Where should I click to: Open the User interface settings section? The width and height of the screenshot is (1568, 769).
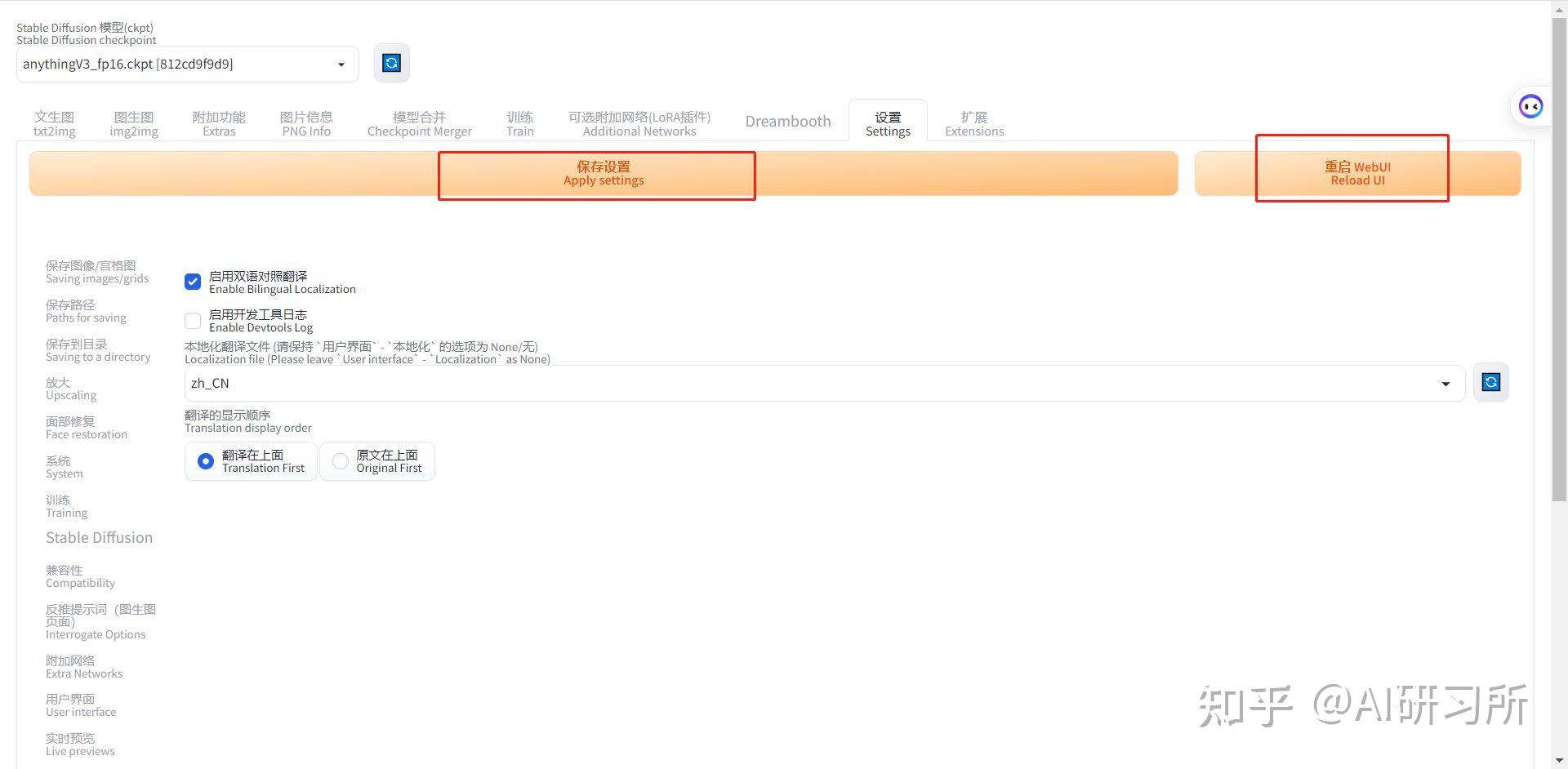81,705
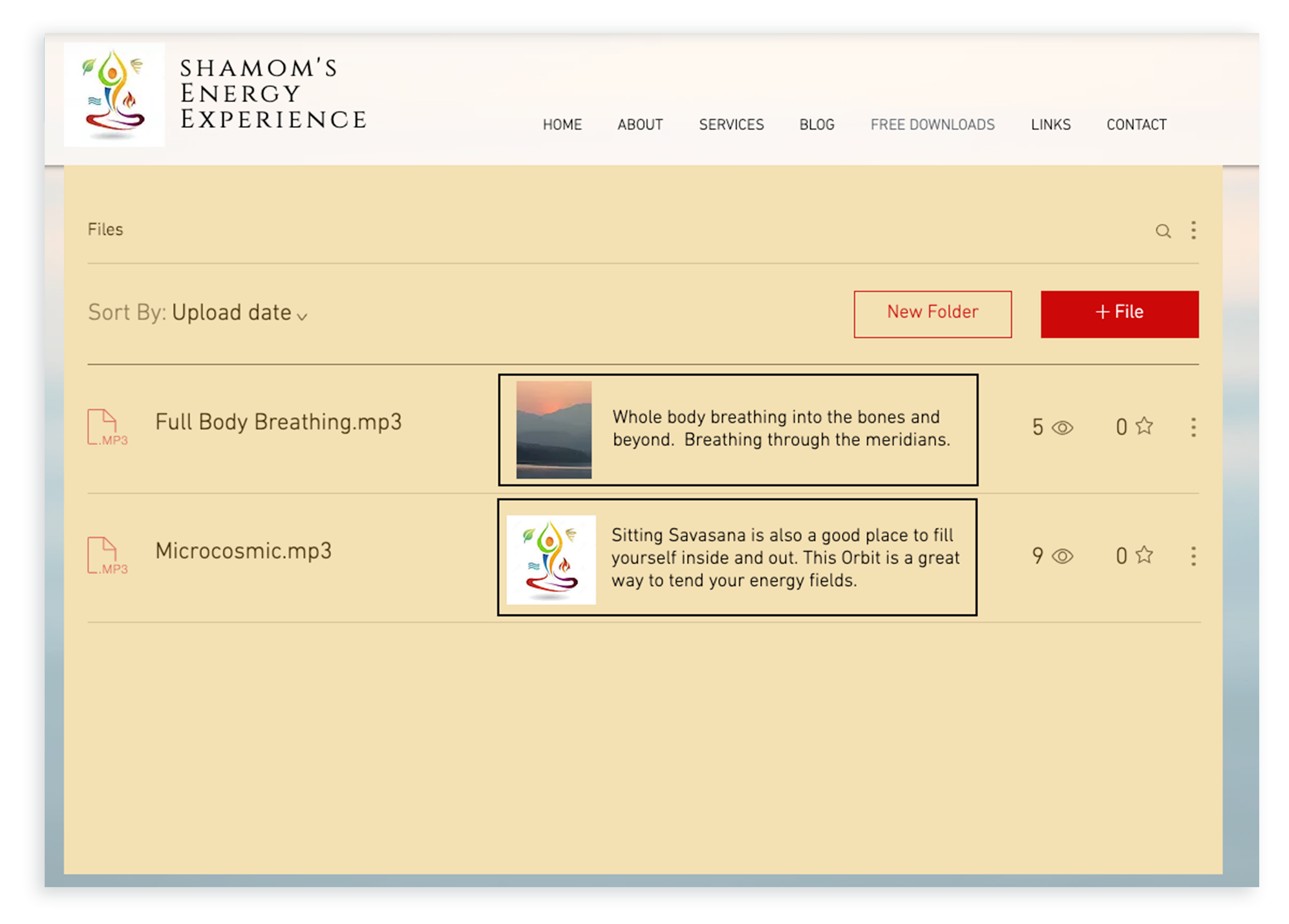Navigate to the Blog page

click(x=816, y=125)
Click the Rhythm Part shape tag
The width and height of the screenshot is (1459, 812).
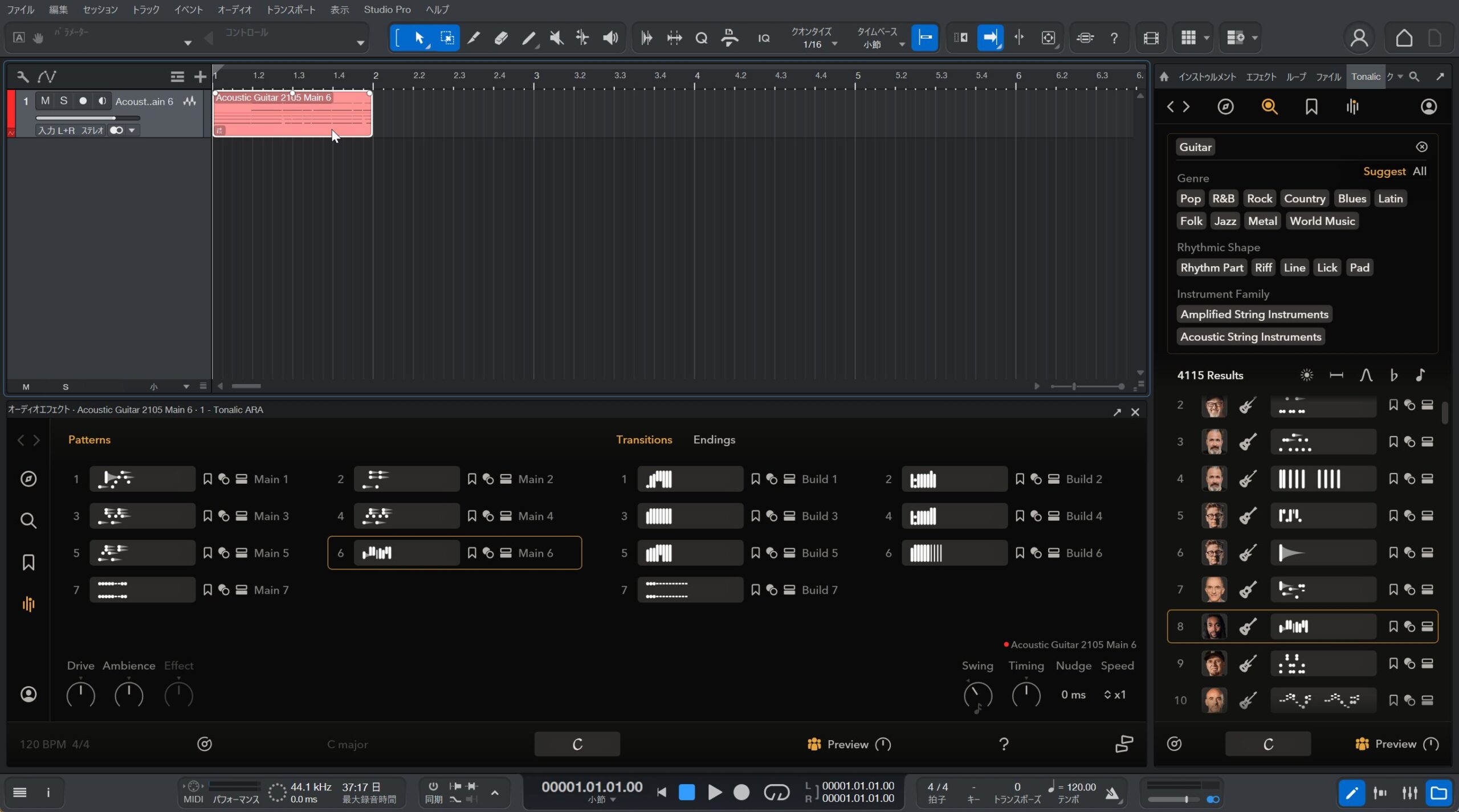[x=1211, y=268]
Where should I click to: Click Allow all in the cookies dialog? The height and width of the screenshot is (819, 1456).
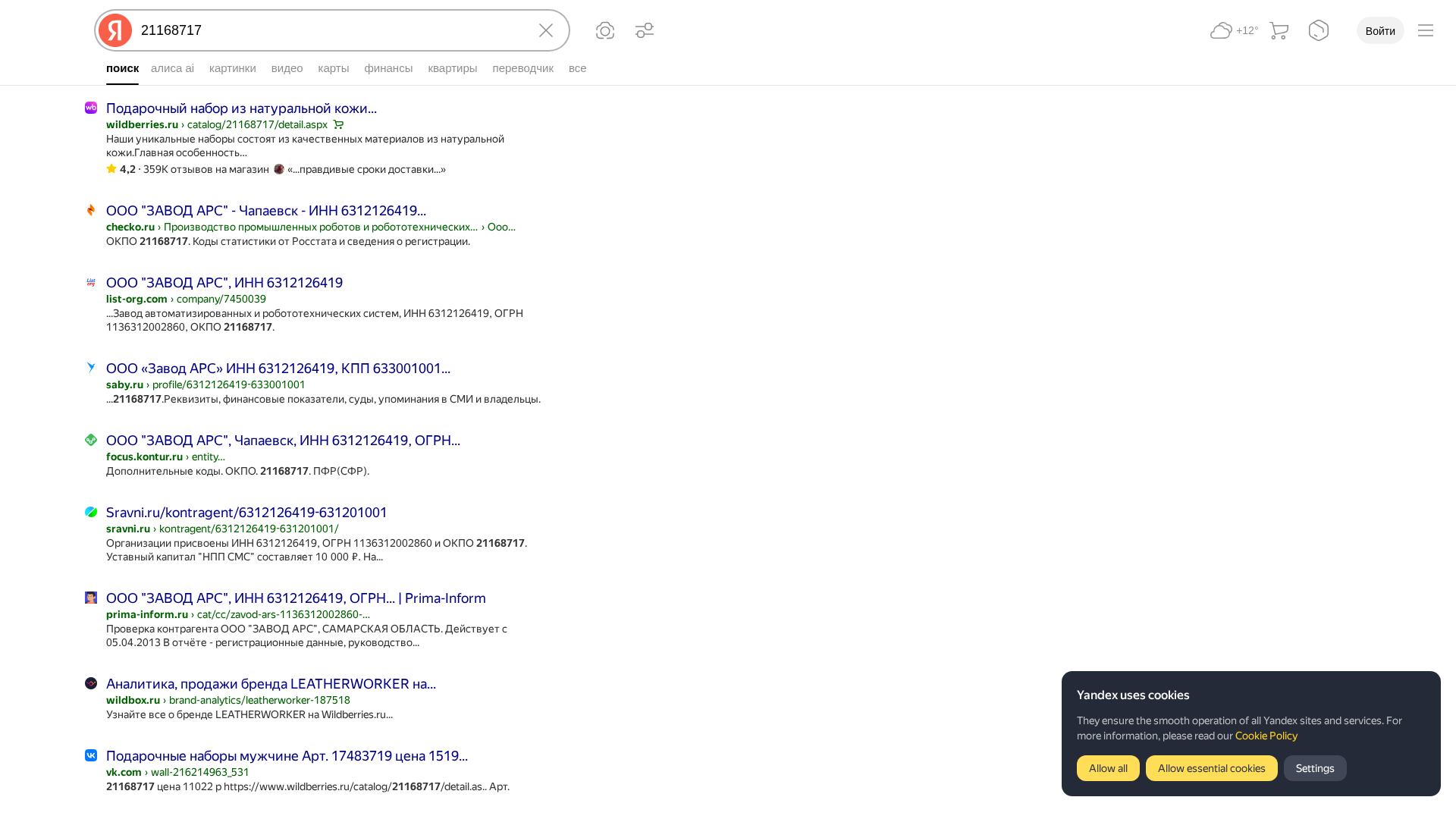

▶ **What to work on**: Starting with the line that contains "Click the Rhythm Part shape tag", print every line through the end of the data exactly as written; omit all pictures and add nothing else.

▶ **Result**:
Click the Rhythm Part shape tag
The width and height of the screenshot is (1459, 812).
[x=1211, y=268]
Where should I click to: Click Allow all in the cookies dialog? The height and width of the screenshot is (819, 1456).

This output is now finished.